**Task requirements:**
Answer these from the article about the ambulance merger below:
(a) In what city is the head office of the new service?
(b) About how many administration and management posts would be lost?
(c) Where will 999 calls be answered once the Wiltshire control room in Devizes closes?

**Source text:**
The boss of the new, enlarged ambulance service serving Wiltshire believes it will lead to improved performance for patients.

Great Western Ambulance Service (GWAS) merged with South Western Ambulance Service Foundation Trust on Friday.

The new ambulance service, called South Western, will serve a resident population of more than 5.3 million plus an estimated annual influx of 17.5 million tourists.

It covers Wiltshire, Avon, Gloucestershire, Somerset, Dorset, Devon, Cornwall and the Isles of Scilly. The head office is in Exeter and the merger took 14 months to conclude.

Ken Wenman, chief executive of South Western, said: “Since South Western has been working with GWAS we have moved from GWAS being one of the poorest-performing ambulance trusts to last week being the best in the country on response times for life-threatening calls. We have spent a lot of time looking at how we deploy our ambulance resources and sending the right resources to incidents.”

The service employs about 4,000 people and Mr Wenman said all staff from GWAS had transferred under their same terms and conditions.

He said the jobs of clinical frontline staff were protected but about 20 posts would be lost in administration and management. Consultation with affected staff has started and will take five months.

Jenner House, on Langley Industrial Estate, Chippenham, which is the headquarters of GWAS, will close in December and staff will relocate to other offices.

He said there were no plans to close ambulance stations and in fact a new ambulance station will be built to replace the one at Malmesbury Road, Chippenham.

Mr Wenman said the benefits of merging the two ambulance services included economies of scale to obtain better value in buying medical equipment and ambulances. As a foundation trust, South Western will be able to use surplus money to reinvest in services.

The new ambulance service will have to make savings ordered by the Department of Health of £10m a year.

The Wiltshire emergency control room at Wiltshire Police’s headquarters in Devizes will close in March, saving £700,000 a year, and 999 calls will be answered at its control room at Bristol.

Although the GWAS name will disappear, Mr Wenman said the only replacement signage will be at the 34 ambulance stations in the GWAS area, which will cost £4,500.

He said changing the name on ambulances and other things would not take place for several years as the total cost of this would be £260,000.

Jo Fowles, secretary of the GWAS branch of Unison, said the union cautiously supported the merger.

She said the change was unlikely to affect the service to the public but many staff would be worried that their jobs were at risk.

**Data section:**
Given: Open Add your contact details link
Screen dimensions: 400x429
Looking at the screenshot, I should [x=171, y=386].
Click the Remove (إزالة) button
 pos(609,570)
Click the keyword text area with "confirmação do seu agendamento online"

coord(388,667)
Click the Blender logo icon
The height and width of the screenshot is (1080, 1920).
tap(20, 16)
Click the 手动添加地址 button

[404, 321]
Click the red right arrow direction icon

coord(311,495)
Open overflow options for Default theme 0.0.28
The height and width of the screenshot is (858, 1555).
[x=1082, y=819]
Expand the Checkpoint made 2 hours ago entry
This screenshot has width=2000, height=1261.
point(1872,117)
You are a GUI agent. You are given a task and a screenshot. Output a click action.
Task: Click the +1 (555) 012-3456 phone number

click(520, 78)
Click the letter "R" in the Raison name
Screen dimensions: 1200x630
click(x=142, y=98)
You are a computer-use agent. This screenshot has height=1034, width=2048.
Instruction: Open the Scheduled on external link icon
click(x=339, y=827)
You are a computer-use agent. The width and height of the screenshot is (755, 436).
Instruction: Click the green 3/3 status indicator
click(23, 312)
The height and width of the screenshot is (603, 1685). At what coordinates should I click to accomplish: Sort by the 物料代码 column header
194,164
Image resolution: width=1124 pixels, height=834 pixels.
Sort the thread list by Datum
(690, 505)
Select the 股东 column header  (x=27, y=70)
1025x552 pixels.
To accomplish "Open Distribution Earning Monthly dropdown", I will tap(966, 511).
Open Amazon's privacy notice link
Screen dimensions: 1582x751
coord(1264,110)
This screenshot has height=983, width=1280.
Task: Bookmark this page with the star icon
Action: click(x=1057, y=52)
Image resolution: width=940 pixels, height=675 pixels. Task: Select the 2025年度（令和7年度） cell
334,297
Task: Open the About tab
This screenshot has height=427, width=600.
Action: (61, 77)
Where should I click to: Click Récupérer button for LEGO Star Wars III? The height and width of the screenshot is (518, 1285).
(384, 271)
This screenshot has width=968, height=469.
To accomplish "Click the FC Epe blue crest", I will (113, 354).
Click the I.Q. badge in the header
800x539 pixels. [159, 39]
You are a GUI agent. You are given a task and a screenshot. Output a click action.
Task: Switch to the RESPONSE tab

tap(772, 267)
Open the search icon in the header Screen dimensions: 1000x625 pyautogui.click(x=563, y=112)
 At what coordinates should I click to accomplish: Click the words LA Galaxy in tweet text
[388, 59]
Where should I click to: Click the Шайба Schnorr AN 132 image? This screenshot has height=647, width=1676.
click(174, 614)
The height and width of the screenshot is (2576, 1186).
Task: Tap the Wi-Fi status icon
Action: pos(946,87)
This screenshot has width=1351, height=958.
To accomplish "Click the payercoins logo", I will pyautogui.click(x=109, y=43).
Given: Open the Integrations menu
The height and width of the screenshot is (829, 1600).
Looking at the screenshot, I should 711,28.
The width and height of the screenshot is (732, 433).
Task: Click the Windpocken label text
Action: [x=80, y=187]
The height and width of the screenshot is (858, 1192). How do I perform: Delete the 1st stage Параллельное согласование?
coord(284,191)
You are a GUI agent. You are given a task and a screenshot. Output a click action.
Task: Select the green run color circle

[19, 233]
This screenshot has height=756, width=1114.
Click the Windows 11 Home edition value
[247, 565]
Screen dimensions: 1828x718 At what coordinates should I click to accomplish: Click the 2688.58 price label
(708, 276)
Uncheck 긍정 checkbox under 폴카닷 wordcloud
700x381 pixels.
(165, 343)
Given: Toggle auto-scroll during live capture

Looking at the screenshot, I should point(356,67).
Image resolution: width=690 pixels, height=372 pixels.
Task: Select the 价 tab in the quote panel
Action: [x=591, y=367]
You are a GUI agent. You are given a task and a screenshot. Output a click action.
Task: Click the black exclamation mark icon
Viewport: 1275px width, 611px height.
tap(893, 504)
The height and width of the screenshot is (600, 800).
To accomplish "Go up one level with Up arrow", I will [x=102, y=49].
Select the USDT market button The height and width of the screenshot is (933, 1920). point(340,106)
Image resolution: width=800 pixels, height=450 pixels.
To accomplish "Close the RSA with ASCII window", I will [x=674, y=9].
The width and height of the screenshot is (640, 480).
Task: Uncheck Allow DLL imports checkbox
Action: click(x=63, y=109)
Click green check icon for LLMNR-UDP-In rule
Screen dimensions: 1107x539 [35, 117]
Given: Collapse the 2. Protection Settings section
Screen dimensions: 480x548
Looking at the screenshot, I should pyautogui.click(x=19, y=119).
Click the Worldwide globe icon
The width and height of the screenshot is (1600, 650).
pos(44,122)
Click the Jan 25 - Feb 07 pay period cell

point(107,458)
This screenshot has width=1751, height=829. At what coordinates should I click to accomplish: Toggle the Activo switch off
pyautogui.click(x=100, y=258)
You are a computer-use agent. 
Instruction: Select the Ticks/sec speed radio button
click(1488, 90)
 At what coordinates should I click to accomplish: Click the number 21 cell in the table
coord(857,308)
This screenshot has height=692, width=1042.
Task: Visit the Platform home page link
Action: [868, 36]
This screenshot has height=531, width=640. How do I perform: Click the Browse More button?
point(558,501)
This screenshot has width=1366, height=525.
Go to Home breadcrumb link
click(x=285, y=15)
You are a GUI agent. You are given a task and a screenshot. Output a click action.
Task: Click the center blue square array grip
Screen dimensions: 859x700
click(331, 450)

**Output of the task:**
(a) Exeter
(b) About 20
(c) At the control room in Bristol